WHAT IS NEEDED >> Rewrite the items below, replacing "dropdown arrow" with "expand arrow" and keeping everything else unchanged. Leave the pictures out.

RECORDS SUPPLIED >>
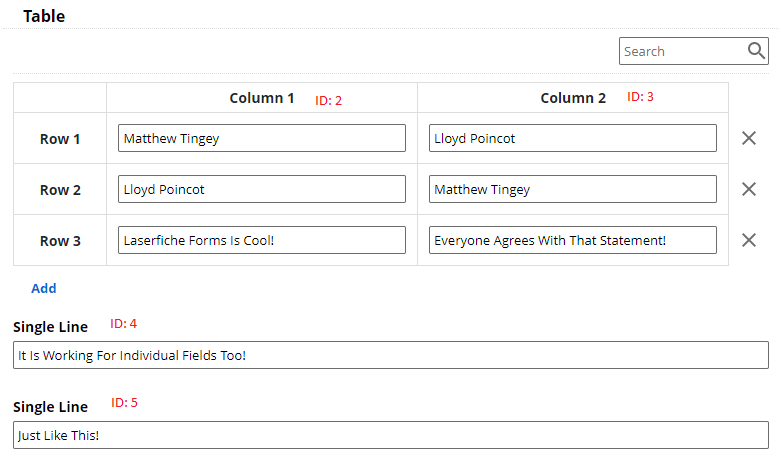Click the Column 2 header
781x468 pixels.
[x=573, y=98]
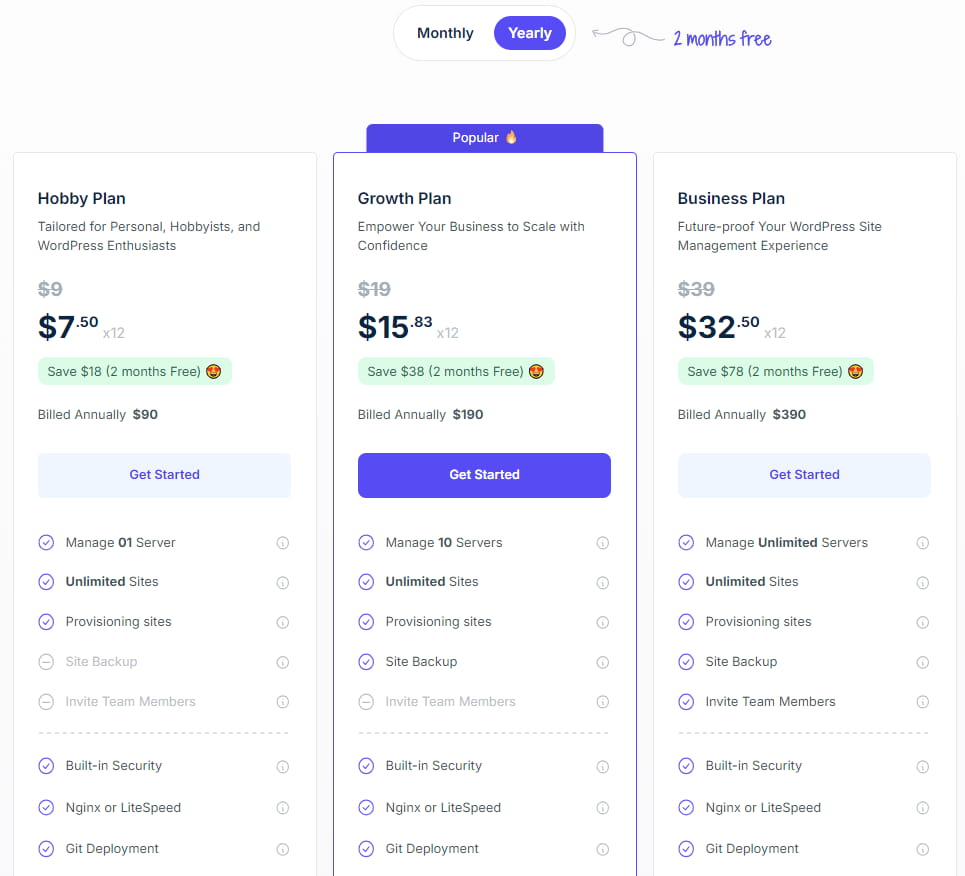Image resolution: width=965 pixels, height=876 pixels.
Task: Click Get Started on Business Plan
Action: [804, 475]
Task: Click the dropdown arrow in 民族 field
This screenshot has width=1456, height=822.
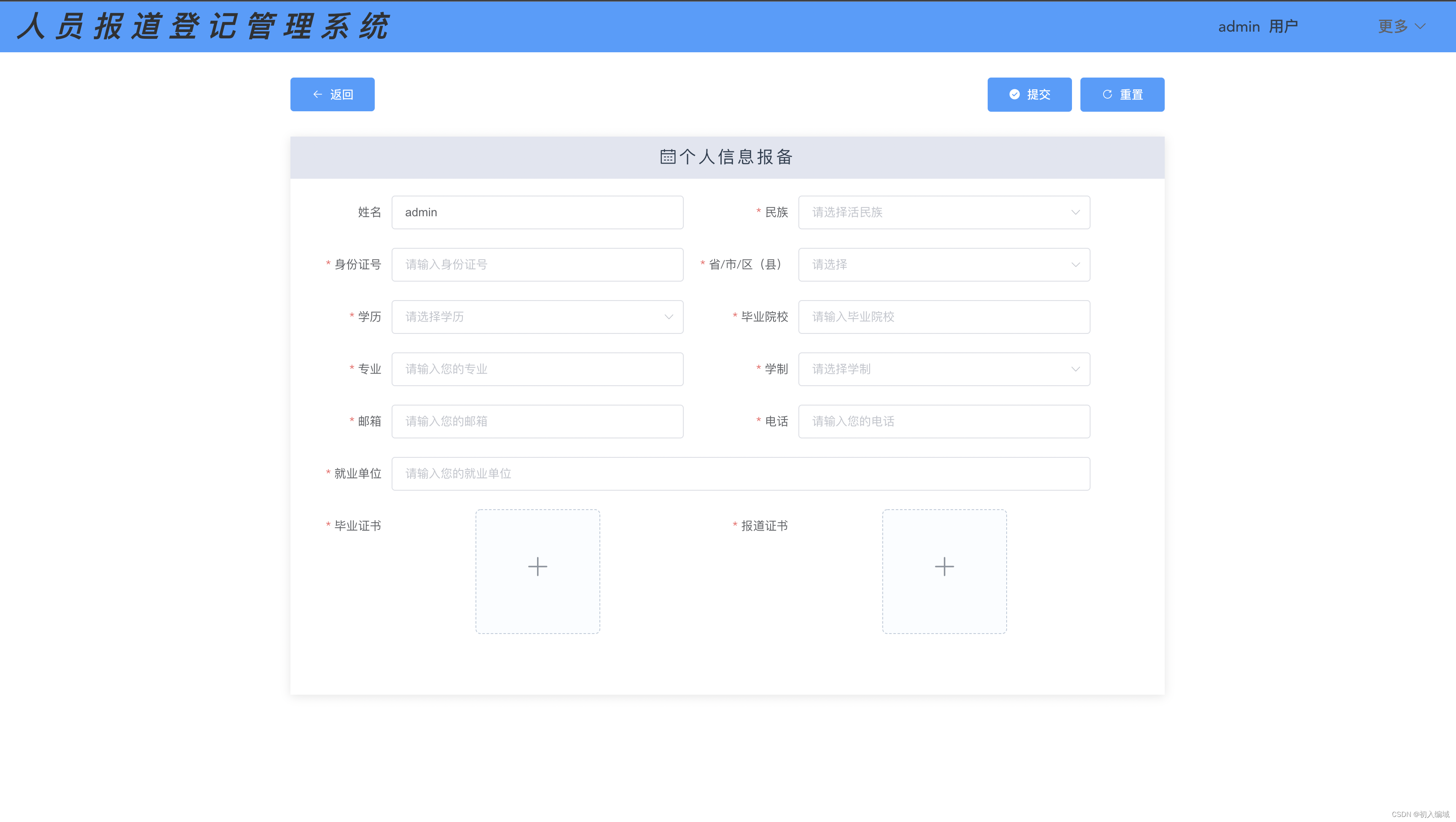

PROBLEM SOLUTION >>
Click the Column 2 header
781x468 pixels.
[x=573, y=98]
Image resolution: width=965 pixels, height=876 pixels.
Task: Click Get Started on Business Plan
Action: [804, 475]
Task: Click the expand arrow in 民族 field
This screenshot has width=1456, height=822.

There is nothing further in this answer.